Mr Dewar was also critical of the Scottish Government’s vaccine plans.

He said: “We’ve looked at the designs that they’re looking at for their vaccine rollouts, and they are woefully inadequate.

“They will not deliver a wide vaccine capability until the back end of next year as it stands.

“Put this in context – they’re not even attempting to start vaccines at mass drive through centres until February.

“I genuinely think we’ve got an extremely high probability that come March, we will have availability of vaccines – potentially multiple vaccines in fridges in Scotland – and no method of delivering them while people are still dying of Covid.

Edinburgh airport

Edinburgh airport has seen a 95% fall in passengers

“And there will be no prospect of taking away travel restrictions.”

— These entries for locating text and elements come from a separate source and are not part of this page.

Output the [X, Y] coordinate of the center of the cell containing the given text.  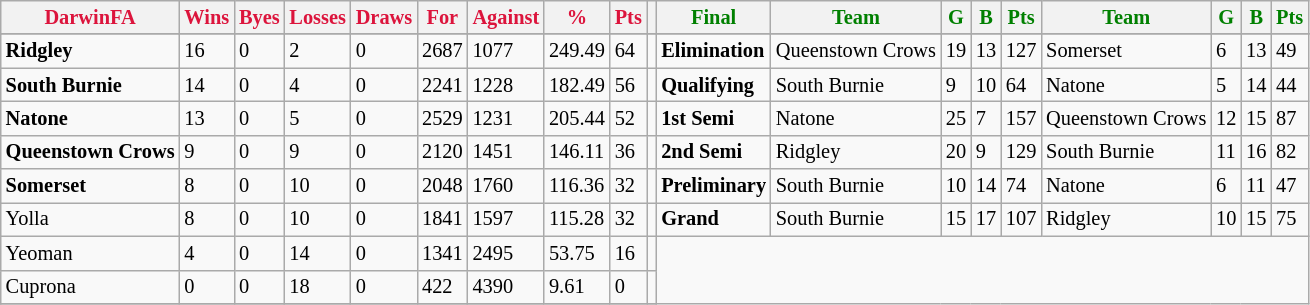
% [577, 17]
Against [506, 17]
1st Semi [714, 118]
1231 [506, 118]
87 [1290, 118]
Wins [206, 17]
127 [1021, 51]
2120 [442, 152]
82 [1290, 152]
4390 [506, 287]
Preliminary [714, 186]
75 [1290, 219]
157 [1021, 118]
36 [628, 152]
12 [1226, 118]
116.36 [577, 186]
1077 [506, 51]
129 [1021, 152]
19 [956, 51]
115.28 [577, 219]
17 [986, 219]
2529 [442, 118]
Losses [317, 17]
25 [956, 118]
44 [1290, 85]
20 [956, 152]
Grand [714, 219]
Cuprona [90, 287]
74 [1021, 186]
146.11 [577, 152]
2241 [442, 85]
56 [628, 85]
1341 [442, 253]
49 [1290, 51]
2 [317, 51]
Draws [384, 17]
1451 [506, 152]
205.44 [577, 118]
53.75 [577, 253]
Yeoman [90, 253]
52 [628, 118]
249.49 [577, 51]
DarwinFA [90, 17]
107 [1021, 219]
182.49 [577, 85]
Final [714, 17]
2nd Semi [714, 152]
Yolla [90, 219]
2495 [506, 253]
7 [986, 118]
9.61 [577, 287]
Elimination [714, 51]
For [442, 17]
47 [1290, 186]
2048 [442, 186]
2687 [442, 51]
1597 [506, 219]
18 [317, 287]
Byes [259, 17]
1841 [442, 219]
Qualifying [714, 85]
422 [442, 287]
1760 [506, 186]
1228 [506, 85]
Return the (x, y) coordinate for the center point of the cell that contains the specified text.  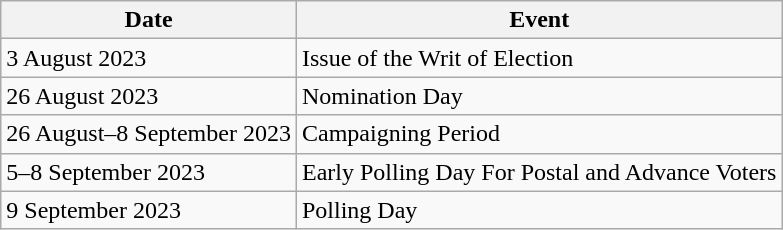
26 August 2023 (149, 96)
Early Polling Day For Postal and Advance Voters (538, 172)
Campaigning Period (538, 134)
26 August–8 September 2023 (149, 134)
Event (538, 20)
Nomination Day (538, 96)
Polling Day (538, 210)
Issue of the Writ of Election (538, 58)
Date (149, 20)
3 August 2023 (149, 58)
9 September 2023 (149, 210)
5–8 September 2023 (149, 172)
Locate the cell with the specified text and output its (x, y) center coordinate. 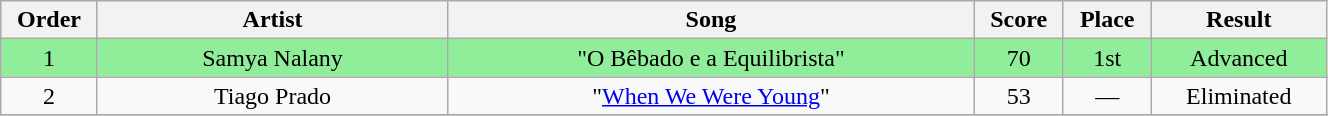
"When We Were Young" (711, 96)
1st (1107, 58)
Tiago Prado (272, 96)
Place (1107, 20)
1 (49, 58)
53 (1018, 96)
Samya Nalany (272, 58)
Score (1018, 20)
Song (711, 20)
— (1107, 96)
Artist (272, 20)
Order (49, 20)
70 (1018, 58)
Advanced (1238, 58)
Result (1238, 20)
2 (49, 96)
Eliminated (1238, 96)
"O Bêbado e a Equilibrista" (711, 58)
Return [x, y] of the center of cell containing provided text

Committee member Annabelle Ewing asked Mr Dewar about the genomic research into Covid-19 that was revealed on Wednesday, pointing to the role of travel causing an upsurge in the virus around Scotland during the summer.

Mr Dewar said: “I had a look at that and what it certainly demonstrates is that quarantine didn’t work.”

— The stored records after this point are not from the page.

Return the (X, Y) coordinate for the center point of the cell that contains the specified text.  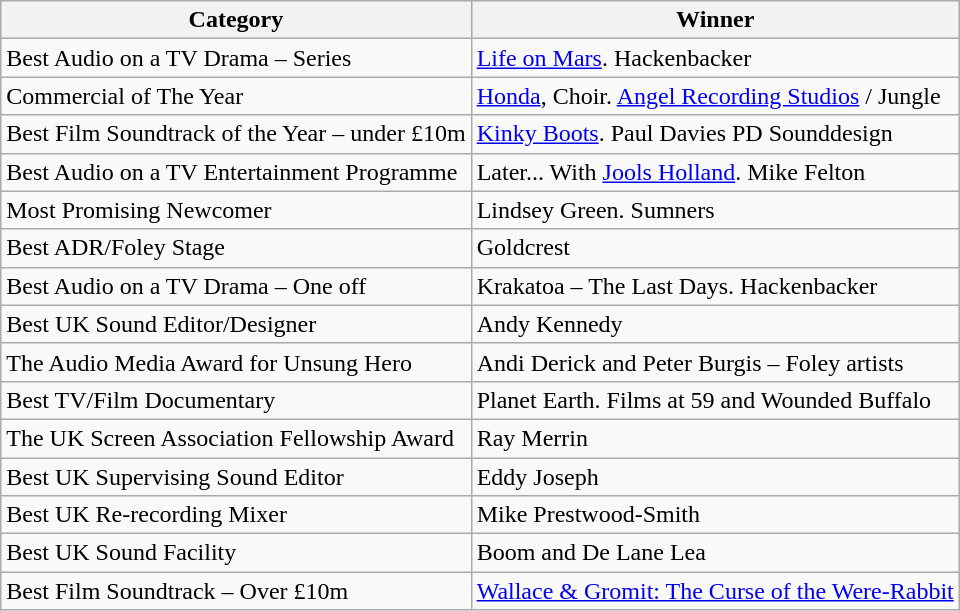
Best ADR/Foley Stage (236, 248)
Planet Earth. Films at 59 and Wounded Buffalo (715, 400)
Later... With Jools Holland. Mike Felton (715, 172)
Best UK Re-recording Mixer (236, 515)
Life on Mars. Hackenbacker (715, 58)
The UK Screen Association Fellowship Award (236, 438)
Wallace & Gromit: The Curse of the Were-Rabbit (715, 591)
Best UK Sound Editor/Designer (236, 324)
Eddy Joseph (715, 477)
Andi Derick and Peter Burgis – Foley artists (715, 362)
Best UK Supervising Sound Editor (236, 477)
Mike Prestwood-Smith (715, 515)
Best TV/Film Documentary (236, 400)
Commercial of The Year (236, 96)
Best UK Sound Facility (236, 553)
Most Promising Newcomer (236, 210)
Lindsey Green. Sumners (715, 210)
Best Film Soundtrack – Over £10m (236, 591)
Krakatoa – The Last Days. Hackenbacker (715, 286)
Best Audio on a TV Entertainment Programme (236, 172)
The Audio Media Award for Unsung Hero (236, 362)
Kinky Boots. Paul Davies PD Sounddesign (715, 134)
Best Audio on a TV Drama – Series (236, 58)
Goldcrest (715, 248)
Andy Kennedy (715, 324)
Ray Merrin (715, 438)
Best Audio on a TV Drama – One off (236, 286)
Category (236, 20)
Honda, Choir. Angel Recording Studios / Jungle (715, 96)
Best Film Soundtrack of the Year – under £10m (236, 134)
Winner (715, 20)
Boom and De Lane Lea (715, 553)
Identify which cell holds the provided text, then report its (x, y) central coordinate. 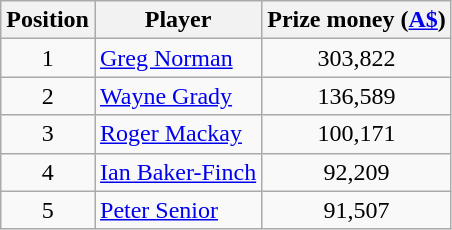
Roger Mackay (178, 134)
Greg Norman (178, 58)
3 (48, 134)
Peter Senior (178, 210)
Player (178, 20)
Ian Baker-Finch (178, 172)
303,822 (357, 58)
4 (48, 172)
2 (48, 96)
91,507 (357, 210)
Position (48, 20)
5 (48, 210)
Prize money (A$) (357, 20)
136,589 (357, 96)
100,171 (357, 134)
92,209 (357, 172)
1 (48, 58)
Wayne Grady (178, 96)
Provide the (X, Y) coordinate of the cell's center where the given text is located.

Constitution Secretary Mike Russell and national clinical director Jason Leitch appeared before the committee and refuted Mr Dewar’s claims about testing and the government’s approach to the aviation industry.

Mr Russell said the issue of travel is “fundamental” to controlling the virus and denied there is a campaign against aviation.

Responding to Mr Dewar’s comments, he said: “In terms of campaigning against his industry, absolutely not.

“I will be delighted to see that industry flourish and I hope it will again.”

Rennie calls for Tui to be grounded

Scottish Liberal Democrat leader Willie Rennie has called for travel firm TUI to stop flying out of Glasgow airport, while the site remains in tier 3 restrictions.

The firm is currently advertising Christmas deals, despite “evidence” this week that international travel in the summer contributed to the second wave of covid deaths.

Mr Rennie said: “This is a tough time for travel companies and I understand their desire to keep flying but the restrictions are very clear that people cannot travel into tier 3 areas except for essential travel.

“If people book holidays with TUI and then discover that due to the travel restrictions they are unable to reach the airport, they will not necessarily even be entitled to refunds.

“TUI should ground these flights until airport travel restrictions are relaxed, before more families are left out of pocket.”

Canary Islands back on quarantine list

Travellers returning from the Canary Islands from Saturday will now have to quarantine after a surge in cases on the archipelago meant its travel corridor has been taken away.

Passengers will have to isolate for 14 days if they arrive before Tuesday, but if they arrive after they can opt to buy a private test to cut the period of quarantine to five days.

The update came as it was reported that UK citizens would be barred from entering the EU from 1 January under current coronavirus rules, if no Brexit deal is agreed.

Many experts are sceptical that European states would enforce such a ban and thus cut off lucrative tourism revenue.